Labour MP resignations: Ian Murray, Gloria De Piero, Kerry McCarthy, Heidi Alexander and Lord Falconer; Lucy Powell, Lilian Greenwood, Seema Malhotra, Vernon Coaker and Karl Turner; Chris Bryant, Stephen Kinnock, Diana Johnson, Toby Perkins, Anna Turley; Neil Coyle, Jess Phillips, Alex Cunningham, Wayne David and Lisa Nandy.
Photograph: PA

I recognise the much leaner former Lord Chancellor, 'Charlie' Falconer (top right), ex-Anglican priest and gay activist Chris Bryant (3rd down) for banging on and on about gay people being the same as everyone else but deserving special privileges, and, to his left, Stephen Kinnock mainly for being Stephen Kinnock. The MP above Bryant looks familiar but I can not put a name to the face.

Years ago many of my contemporaries knew most if not all members of the Cabinet and their Shadow ministers. As an elderly friend often reminds me, that is when we had statesmen in government. That does not necessarily imply anything about their relative competence but one thing does. That is to know when their time is up.

Jeremy Corbyn is the surprise 'Leader' of the Labour party who is stuck in the past. He and his supporters see this as a breath of fresh air, a new kind of politics! Few had heard of him until an electoral wheeze backfired and horrified Labour MPs realised what they had done in broadening the field for the sake of appearances.

On Monday the Guardian reported: "Jeremy Corbyn is preparing himself for a leadership contest following a fresh wave of resignations, with 15 members of the shadow cabinet walking out and calling for him to step down from the helm of the party...A source close to Corbyn said the number of resignations was destabilising but ultimately irrelevant unless someone triggered a leadership election. 'In many ways, the shadow cabinet is now stronger. There is no shortage of good people who want to do these jobs.
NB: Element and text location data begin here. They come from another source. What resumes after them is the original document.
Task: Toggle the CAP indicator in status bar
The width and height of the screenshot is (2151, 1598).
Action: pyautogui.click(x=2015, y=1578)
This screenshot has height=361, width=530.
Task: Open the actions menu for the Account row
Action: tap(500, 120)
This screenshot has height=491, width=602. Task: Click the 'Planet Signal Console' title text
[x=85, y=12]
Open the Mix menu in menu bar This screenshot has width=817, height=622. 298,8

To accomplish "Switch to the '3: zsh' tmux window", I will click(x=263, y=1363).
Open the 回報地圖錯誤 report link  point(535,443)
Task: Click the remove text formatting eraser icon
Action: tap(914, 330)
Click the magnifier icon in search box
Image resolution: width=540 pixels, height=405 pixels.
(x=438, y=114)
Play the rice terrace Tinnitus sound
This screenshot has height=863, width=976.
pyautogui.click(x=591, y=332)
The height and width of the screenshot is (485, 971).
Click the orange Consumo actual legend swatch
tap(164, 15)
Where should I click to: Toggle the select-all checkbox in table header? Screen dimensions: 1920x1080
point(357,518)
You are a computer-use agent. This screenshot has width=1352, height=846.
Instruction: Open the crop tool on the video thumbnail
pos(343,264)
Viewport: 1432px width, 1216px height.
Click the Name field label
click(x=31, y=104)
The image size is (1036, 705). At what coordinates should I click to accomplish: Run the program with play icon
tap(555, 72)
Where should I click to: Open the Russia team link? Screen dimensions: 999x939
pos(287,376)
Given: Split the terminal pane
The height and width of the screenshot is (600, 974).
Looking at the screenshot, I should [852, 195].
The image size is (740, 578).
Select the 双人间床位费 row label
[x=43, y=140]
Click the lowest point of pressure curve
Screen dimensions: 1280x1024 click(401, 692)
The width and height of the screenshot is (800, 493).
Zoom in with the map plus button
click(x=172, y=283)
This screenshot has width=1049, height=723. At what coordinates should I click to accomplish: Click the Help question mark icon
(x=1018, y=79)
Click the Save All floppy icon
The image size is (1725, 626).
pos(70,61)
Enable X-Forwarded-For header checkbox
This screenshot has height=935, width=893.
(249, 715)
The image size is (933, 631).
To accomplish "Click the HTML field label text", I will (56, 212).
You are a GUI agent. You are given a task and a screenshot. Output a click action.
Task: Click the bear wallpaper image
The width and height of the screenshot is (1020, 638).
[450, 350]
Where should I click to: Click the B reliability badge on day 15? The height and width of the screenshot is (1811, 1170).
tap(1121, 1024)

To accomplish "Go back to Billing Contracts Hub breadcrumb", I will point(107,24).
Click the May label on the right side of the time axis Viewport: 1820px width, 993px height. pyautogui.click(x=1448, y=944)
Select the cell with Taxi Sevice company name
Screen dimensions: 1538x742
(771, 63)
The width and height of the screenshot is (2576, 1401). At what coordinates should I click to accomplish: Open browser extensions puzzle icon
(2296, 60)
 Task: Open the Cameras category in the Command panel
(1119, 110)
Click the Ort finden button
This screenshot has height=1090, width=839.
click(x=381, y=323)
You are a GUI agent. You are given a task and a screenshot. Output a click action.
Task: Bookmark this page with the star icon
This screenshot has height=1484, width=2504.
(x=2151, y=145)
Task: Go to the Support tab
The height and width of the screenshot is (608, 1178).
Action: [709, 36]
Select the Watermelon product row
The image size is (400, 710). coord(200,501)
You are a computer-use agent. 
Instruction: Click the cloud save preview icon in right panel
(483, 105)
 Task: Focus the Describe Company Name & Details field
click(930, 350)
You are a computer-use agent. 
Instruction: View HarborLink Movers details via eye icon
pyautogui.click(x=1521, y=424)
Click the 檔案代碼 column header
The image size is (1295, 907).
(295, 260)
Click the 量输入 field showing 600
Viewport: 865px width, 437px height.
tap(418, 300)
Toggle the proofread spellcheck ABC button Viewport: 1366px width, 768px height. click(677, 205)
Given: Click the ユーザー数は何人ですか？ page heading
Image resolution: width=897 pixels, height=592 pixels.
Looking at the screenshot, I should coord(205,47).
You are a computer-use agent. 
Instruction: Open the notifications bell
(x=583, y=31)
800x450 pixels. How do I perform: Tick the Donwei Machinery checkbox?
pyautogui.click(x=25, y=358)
The only way to try to replace Jeremy is to stand against him in a democratic contest,' he said, adding that was now 'likely to happen'."

report this morning indicates that "more than 40 Labour MPs on Corbyn's front bench and in his shadow ministerial team" have quit.

Ignoring all appeals from fellow MPs who have pointed to his lack of leadership skills and what they regard as his dismal performance or even 'sabotage' in the EU Remain campaign, Corbyn says he will stand again in a leadership election claiming support from the rank and file of the Labour Party. As he faces a No Confidence vote has he thought to ask himself, where were his 'loyal supporters' when he was supposed to be galvanising support for the Remain campaign?

Does it matter one jot if Momentum successfully retains Corbyn as leader if he does not command the confidence of the country? Of course not. Power often involves compromise. It was a hard lesson for Labour to learn but now apparently forgotten again. If they fluff it again they will have only themselves to blame.

Corbyn must make way for someone who is able to lead the Labour party as an effective Opposition and possibly into Government. 

Update [28.06.2016]

Jeremy Corbyn has lost a confidence vote by 172 votes to 40 with 4 abstentions.


  1. Gaychristian

    I don't think it's Bryany who bangs on and on about gay people - think you'll find it's you. Nearly every article you write has some reference to gays - if we're not responsible for the demise of the church and the ordination of women then we're responsible for Cameron's soon departure (since he supported the gays). You're obsessed with the gay issue to the extent that I would consider it unhealthy.

    1. Welcome back Gaychristian. Looking at the previous entries on this page I see I have referred to gays in two out of six entries. David Cameron hoped to be remembered for gay marriage. It takes some imagination to interpret that as suggesting that gays are responsible for his departure. In the other reference I pointed out that the threat to gays from Islam, often punishable by death. I am sorry if you think I shouldn't mention such dangers for the LGBT community.

      You are closer to the point regarding the seven entries on the previous page. Again I referred to the dangers faced by gays from Islam but my main concern was for Christian marriage and the determination of some bishops to to advance same sex unions contrary to the teaching of the Church. If you regard my opposition as unhealthy I shall have to plead guilty.

  2. Cymru'r Groes28 June 2016 at 19:21

    The 172 should do a David Owen & Shirley Williams by leaving and reforming the "Social Democrats".

    Politics in the UK has become interesting at long last and we might end up with 6 or 7 political parties instead of the usual limited and boring choice of blues or reds.

    May we live in interesting times.